YOUR GOAL: Give again, word for word, each line from the top of the listing through the line that holds "This screenshot has width=1086, height=1805.".

....

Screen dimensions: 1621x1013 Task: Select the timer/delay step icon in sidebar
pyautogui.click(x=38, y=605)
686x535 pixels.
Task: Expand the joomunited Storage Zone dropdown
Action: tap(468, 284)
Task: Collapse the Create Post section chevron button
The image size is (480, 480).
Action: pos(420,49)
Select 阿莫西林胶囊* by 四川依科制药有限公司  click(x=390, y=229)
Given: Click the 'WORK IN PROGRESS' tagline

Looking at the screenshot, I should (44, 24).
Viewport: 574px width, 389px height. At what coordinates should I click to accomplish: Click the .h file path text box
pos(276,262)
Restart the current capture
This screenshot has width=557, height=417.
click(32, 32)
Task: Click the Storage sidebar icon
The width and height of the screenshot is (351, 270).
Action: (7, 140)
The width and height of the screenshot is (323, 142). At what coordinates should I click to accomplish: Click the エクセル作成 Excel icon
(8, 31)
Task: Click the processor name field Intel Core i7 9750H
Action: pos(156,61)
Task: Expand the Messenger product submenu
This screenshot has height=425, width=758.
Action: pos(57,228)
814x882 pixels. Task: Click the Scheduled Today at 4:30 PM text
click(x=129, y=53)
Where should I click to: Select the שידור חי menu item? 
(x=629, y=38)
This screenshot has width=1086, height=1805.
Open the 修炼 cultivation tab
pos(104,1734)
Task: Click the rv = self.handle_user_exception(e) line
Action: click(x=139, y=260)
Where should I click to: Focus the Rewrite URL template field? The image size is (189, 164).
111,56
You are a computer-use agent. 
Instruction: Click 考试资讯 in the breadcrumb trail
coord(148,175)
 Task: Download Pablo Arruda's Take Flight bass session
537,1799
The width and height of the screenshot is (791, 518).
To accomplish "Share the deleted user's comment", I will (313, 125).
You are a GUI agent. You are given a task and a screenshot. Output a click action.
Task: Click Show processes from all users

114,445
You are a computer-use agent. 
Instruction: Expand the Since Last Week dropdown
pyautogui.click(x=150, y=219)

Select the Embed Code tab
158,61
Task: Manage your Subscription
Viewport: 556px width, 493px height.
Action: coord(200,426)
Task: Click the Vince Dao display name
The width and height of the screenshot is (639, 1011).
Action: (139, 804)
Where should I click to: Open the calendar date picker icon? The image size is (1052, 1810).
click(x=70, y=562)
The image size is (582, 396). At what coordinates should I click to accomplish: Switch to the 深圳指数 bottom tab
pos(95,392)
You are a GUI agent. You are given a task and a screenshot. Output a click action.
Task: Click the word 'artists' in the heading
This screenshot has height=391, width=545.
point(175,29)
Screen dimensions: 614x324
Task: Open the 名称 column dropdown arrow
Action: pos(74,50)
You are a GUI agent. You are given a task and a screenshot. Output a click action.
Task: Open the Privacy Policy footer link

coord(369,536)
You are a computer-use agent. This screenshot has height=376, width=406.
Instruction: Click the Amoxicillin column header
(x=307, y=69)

....

TASK ANSWER:
Screen dimensions: 1621x1013 Task: Select the timer/delay step icon in sidebar
pyautogui.click(x=38, y=605)
686x535 pixels.
Task: Expand the joomunited Storage Zone dropdown
Action: tap(468, 284)
Task: Collapse the Create Post section chevron button
The image size is (480, 480).
Action: pos(420,49)
Select 阿莫西林胶囊* by 四川依科制药有限公司  click(x=390, y=229)
Given: Click the 'WORK IN PROGRESS' tagline

Looking at the screenshot, I should (44, 24).
Viewport: 574px width, 389px height. At what coordinates should I click to accomplish: Click the .h file path text box
pos(276,262)
Restart the current capture
This screenshot has width=557, height=417.
click(32, 32)
Task: Click the Storage sidebar icon
The width and height of the screenshot is (351, 270).
Action: (7, 140)
The width and height of the screenshot is (323, 142). At what coordinates should I click to accomplish: Click the エクセル作成 Excel icon
(8, 31)
Task: Click the processor name field Intel Core i7 9750H
Action: pos(156,61)
Task: Expand the Messenger product submenu
This screenshot has height=425, width=758.
Action: pos(57,228)
814x882 pixels. Task: Click the Scheduled Today at 4:30 PM text
click(x=129, y=53)
Where should I click to: Select the שידור חי menu item? 
(x=629, y=38)
This screenshot has width=1086, height=1805.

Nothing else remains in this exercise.